Reading data from a file that contains text and binary data on each line?

John_Fatte · December 11, 2023, 6:58pm

I need to read some data from a file that contains mostly string data on each line, but each line includes a social security number which is encrypted into binary data. The problem is, I need to read the data after the encryption and the encrypted data (SSN) takes up a different length for each line of data in the file, so I can’t rely on the data after the SSN being in the same location for each employee.

I have the file layout and all the data before the social security number is in the same location, but after the social security number, the location of the data varies.

Any suggestions on how to approach this issue?

Gilles_Plante · December 11, 2023, 7:25pm

My guess is that there is a way to determine where the encoded SSN ends on the line from the data on the line. If not, no one will be able to read and decrypt the SSN.

For sure you need to read each line as binary data. Do you know where the SSN starts and the encryption used ?

Kem_Tekinay · December 11, 2023, 7:39pm

You’re in for a world of hurt. Any way to change the file format so the encrypted data is encoded either as hex or base 64?

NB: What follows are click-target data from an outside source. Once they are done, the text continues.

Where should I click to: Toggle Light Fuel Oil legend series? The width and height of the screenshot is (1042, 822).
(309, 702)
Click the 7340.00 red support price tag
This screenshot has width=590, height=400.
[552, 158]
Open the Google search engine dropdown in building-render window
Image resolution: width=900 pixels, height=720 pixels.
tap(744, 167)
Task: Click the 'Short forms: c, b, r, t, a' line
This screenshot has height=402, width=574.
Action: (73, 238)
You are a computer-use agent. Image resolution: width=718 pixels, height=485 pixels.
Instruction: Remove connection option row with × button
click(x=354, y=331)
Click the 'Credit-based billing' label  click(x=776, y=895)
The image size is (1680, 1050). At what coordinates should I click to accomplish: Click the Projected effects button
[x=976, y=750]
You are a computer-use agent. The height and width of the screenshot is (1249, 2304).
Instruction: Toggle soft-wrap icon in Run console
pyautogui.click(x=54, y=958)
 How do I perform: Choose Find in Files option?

John_Fatte · December 11, 2023, 8:04pm

Kem, you are correct. I am hurting with this one because everything I’ve tried has failed to work. Oddly, I’m converting this from a Visual Foxpro application that DID work.

Jeff_Tullin · December 11, 2023, 8:05pm

Sample of the file?
Do you have the code of the Foxpro app?

John_Fatte · December 11, 2023, 8:06pm

I know where the binary data starts, that’s a constant. But the only way I know to get past the binary data is to read each successive character until I get back to an ASCII character, then continue reading from there.

Rick_Araujo · December 11, 2023, 8:08pm

Are you dealing with fixed size records? Can you share some sample? You can use some hex/binary editor to cut a sample with few records and even change some confidential contents before sharing. Like “Mary Jane” → “Mary XXXX”

Christian_Wheel · December 11, 2023, 8:49pm

Having had to reverse-engineer a few binary formats for use in Xojo just in the last few months, I can confirm you are in for a world of hurt. A hex editor will be your best friend, and I found the Chilkat BinData and FileAccess plugins to offer a few beneficial shortcuts over using Xojo MemoryBlocks (which are still necessary in some cases).

But the only way I know to get past the binary data is to read each successive character until I get back to an ASCII character, then continue reading from there.

The catch with this approach is there’s no way to tell if the ASCII character is part of the binary data or not. The program that wrote these files must have some way of determining the binary length.

Often times the binary data has a 2 or 4 byte header containing the length of the record. Pull that apart in a hex editor and see if you can find any binary numeric data, checking both big and little endians for values that correspond with the length of the binary data as you can see it.

John_Fatte · December 11, 2023, 8:56pm

Data sample:

00014420141108000100000000000000000013000000000000000144201411140001346484PNEM 000096188+000068120+000068120+¬ƒ—’≈”‘””ƒƒƒ∞∞∞∞∞∞∞∞∞K1 00004809+000086079+00000000005635+

Christian_Wheel · December 12, 2023, 1:36am

To be honest, seeing the data in this form is not really helpful, as the forum software changes the formatting.

Can you upload a binary file containing a record or two with the surrounding data? You might need to use a hex editor to change the ascii data and protect the privacy of the individuals involved.

Rick_Araujo · December 12, 2023, 1:58am

like 3 records, 1 record is useless to analyze structure consistency.

Tim_Hare · December 12, 2023, 2:24am

Reverse engineering a data structure is so much fun!

An aside: make sure you’re working with the B versions of the string functions, so you’re dealing with bytes and not characters.

Rick_Araujo · December 12, 2023, 2:59am

No guaranties. But some are really simple, as fixed size records in one file and indexes in other file. If it is variant, it must have control fields, and you guys may suffer to find how to read the records correctly ( I won’t have time for that). Some could have separators, control chars, but having a binary field in the middle of the record would be weird, because coincidences could occur and data bytes could be confused with control chars. That’s why I’m curious about those unusual records said made of “lines”.

Andrew_Lambert · December 12, 2023, 3:10am

Are you sure about that? Length in characters is not the same as size in bytes; it’s not something you can see in a text editor.

The size wouldn’t need to be given if it’s always going to be the same, and SSNs are always the same size. So, unless the encryption is randomly adding padding I see no reason why it should be variable-length.